# Strong interaction between graphene and localized hot spots in   all-dielectric metasurfaces

**Authors:** Shuyuan Xiao, Tingting Liu, Chaobiao Zhou, Xiaoyun Jiang, Le Cheng,, Yuebo Liu, Zhong Li

arXiv: 1903.02454 · 2019-07-17

## TL;DR

This paper demonstrates how integrating graphene into all-dielectric metasurfaces enables active control of Fano resonances through strong light-matter interactions at localized hot spots, advancing tunable nanophotonic devices.

## Contribution

It introduces a method to modulate Fano resonances in dielectric metasurfaces by incorporating graphene, allowing active tuning via Fermi level and layer number adjustments.

## Key findings

- Graphene integration significantly reduces Fano resonance strength.
- Tuning graphene's Fermi level modulates the resonance.
- Resonance can be switched off by adjusting graphene layers.
-- -- --
Write out everything in the graphene metasurface summary from "arXiv: 1903.02454 ·" down to "modulates the resonance.", keeping the wording unchanged. The items that follow have no connection to the graphene metasurface summary.

§ **Rows**
-- -- --
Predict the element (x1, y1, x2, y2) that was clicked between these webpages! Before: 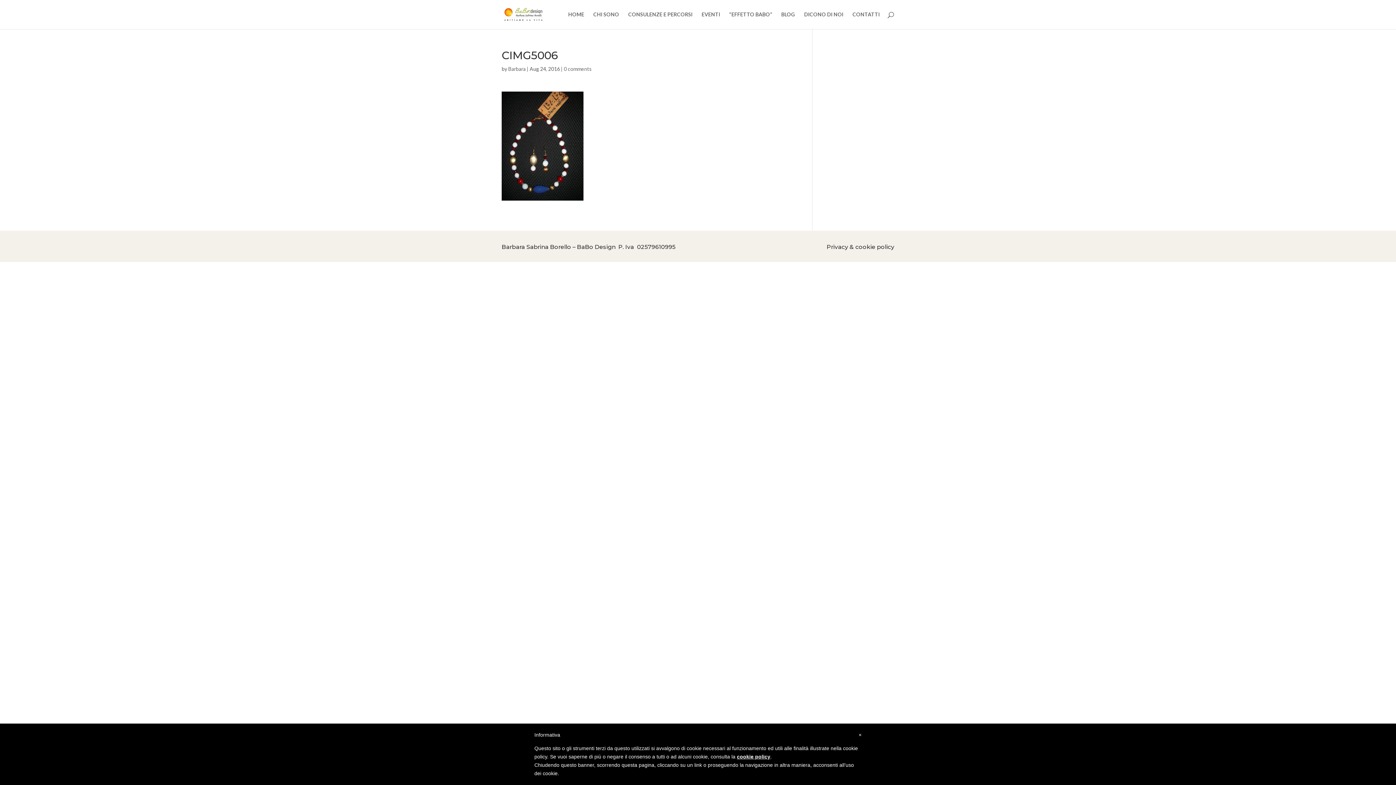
-- -- --
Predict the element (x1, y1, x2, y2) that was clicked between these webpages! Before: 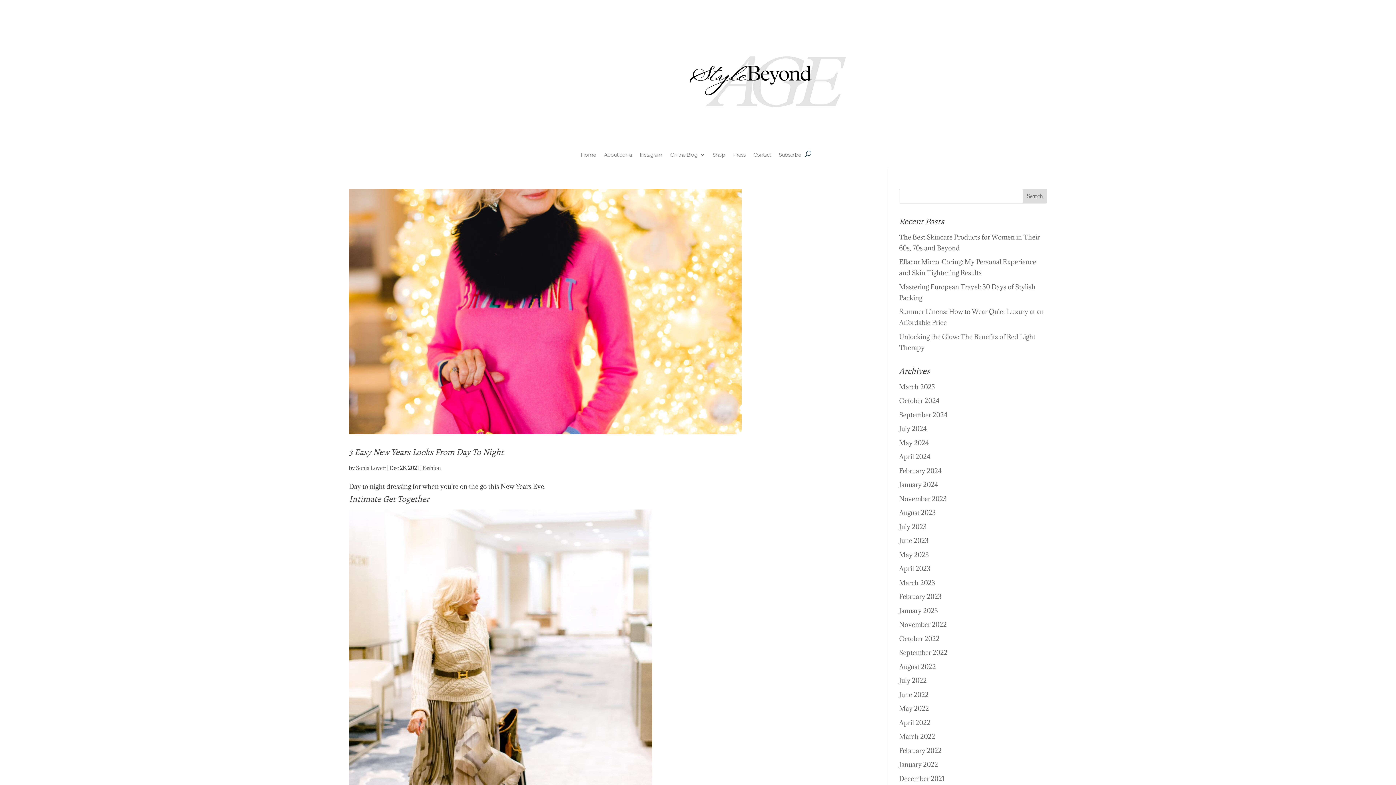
-- -- --
§ **Result below**
arXiv: 1903.02454 · 2019-07-17

## TL;DR

This paper demonstrates how integrating graphene into all-dielectric metasurfaces enables active control of Fano resonances through strong light-matter interactions at localized hot spots, advancing tunable nanophotonic devices.

## Contribution

It introduces a method to modulate Fano resonances in dielectric metasurfaces by incorporating graphene, allowing active tuning via Fermi level and layer number adjustments.

## Key findings

- Graphene integration significantly reduces Fano resonance strength.
- Tuning graphene's Fermi level modulates the resonance.